Texto fornecido:
Os últimos deveres foram-lhe prestados de maneira simples, mas decente;
o secretário da prefeitura se colocara à frente do cortejo fúnebre.
(Sociedade de Paris, 27 de dezembro de 1861.)
Evocação.
– Pedimos a Deus onipotente que permita ao Espírito de Marguerite Gosse
comunicar-se conosco. – R. Sim, Deus aceita fazer-me essa graça.
P.
Estamos felizes de vos testemunharmos nossa admiração pela conduta que
mantivestes durante vossa existência terrestre, e esperamos que vossa
abnegação tenha recebido sua recompensa. – R. Sim, Deus foi para sua
serva cheio de amor e de misericórdia. O que eu fiz, o que vós achais
bem, era natural.
P. Para nossa instrução, poderíeis dizer-nos qual
foi a causa da humilde condição que ocupastes na terra? – R. Eu ocupara,
em duas existências sucessivas, uma posição bastante elevada; o bem era
fácil para mim; eu o realizava sem sacrifício, porque era rica; eu
achava que avançava lentamente, por isso pedi para voltar numa condição
mais ínfima em que teria eu mesma de lutar contra as privações, e
preparara-me para isso por muito tempo. Deus apoiou minha coragem, e
consegui chegar ao objetivo que me propusera, graças aos auxílios
espirituais que Deus me deu.
P. Revistes vossos antigos patrões?
Dizei-nos, por favor, qual é a vossa posição ante eles, e se vos
considerais ainda como subordinada deles. – R. Sim, revi-os; eles
estavam, à minha chegada, neste mundo. Dir-vos-ei, com toda a humildade,
que eles me consideram como sendo bem superior a eles.
P. Tínheis um
motivo particular para vos ligardes a eles mais do que a outros? – R.
Nenhum motivo obrigatório; eu teria alcançado meu objetivo em qualquer
outro lugar; escolhi-os para quitar uma dívida de reconhecimento para
com eles. Outrora eles tinham sido bons para mim, e tinham-me ajudado.
P.
Que futuro pressentis para vós? – R. Espero reencarnar num mundo onde a
dor é desconhecida. Talvez me acheis bem presunçosa, mas respondovos
com toda a vivacidade do meu caráter. De mais a mais, conformo-me à
vontade de Deus.
P. Agradecemos-vos por terdes vindo ao nosso
chamado, e não duvidamos de que Deus vos cobrirá com seus favores. – R.
Obrigada. Possa Deus bendizer-vos e fazer-vos a todos, ao morrerdes,
experimentar as alegrias tão puras que me foram atribuídas!

Itens fornecidos:
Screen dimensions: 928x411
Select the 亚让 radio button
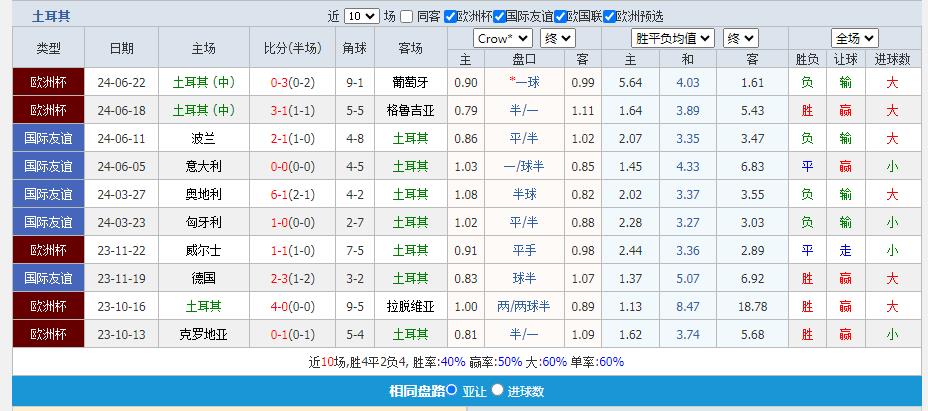pyautogui.click(x=452, y=391)
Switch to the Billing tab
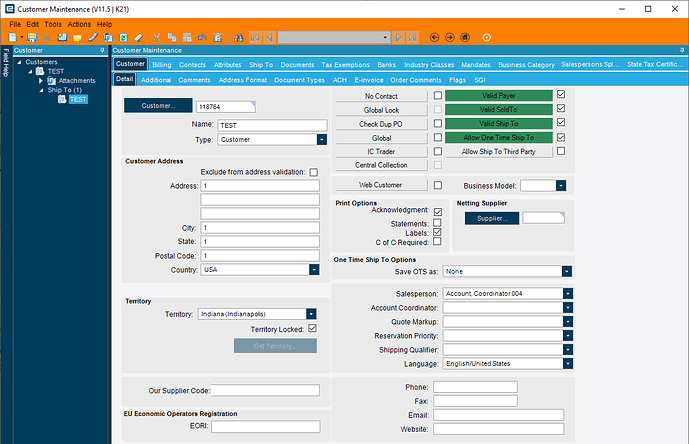The image size is (689, 444). [161, 64]
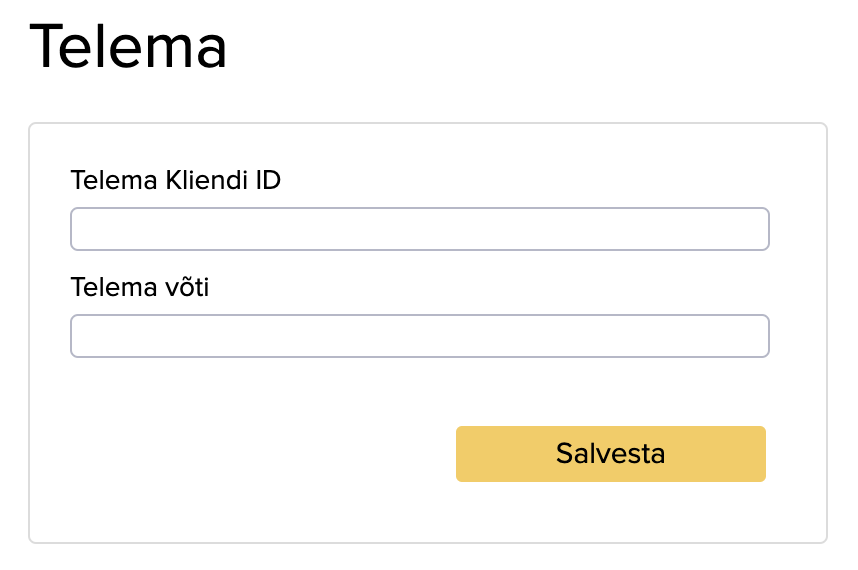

Lista de tarefas:
[1] Responda, com base no texto sobre Marguerite Gosse:
(a) Quem se colocou à frente do cortejo fúnebre?
(b) Em quantas existências sucessivas ela ocupou uma posição bastante elevada?
(c) Em que tipo de mundo ela espera reencarnar?
[2] Como ficaria, de forma mais breve, o trecho do texto sobre Marguerite Gosse que começa com "Para nossa instrução", mantendo a pergunta e os fatos principais da resposta?
[3] Quais são todas as frases do texto sobre Marguerite Gosse que terminam em ponto de interrogação?

Resultados do exercício:
[1]
(a) O secretário da prefeitura.
(b) Em duas.
(c) Num mundo onde a dor é desconhecida.

[2] Perguntaram a Marguerite Gosse por que ocupou uma condição humilde na terra. Ela respondeu que, em duas existências sucessivas, teve uma posição elevada e, sendo rica, fazia o bem sem sacrifício. Por achar que avançava lentamente, pediu para voltar numa condição mais ínfima, em que teria de lutar contra as privações, e preparou-se para isso por muito tempo. Com a coragem apoiada por Deus e os auxílios espirituais que Ele lhe deu, atingiu o objetivo.

[3]
- Para nossa instrução, poderíeis dizer-nos qual foi a causa da humilde condição que ocupastes na terra?
- Revistes vossos antigos patrões?
- Tínheis um motivo particular para vos ligardes a eles mais do que a outros?
- Que futuro pressentis para vós?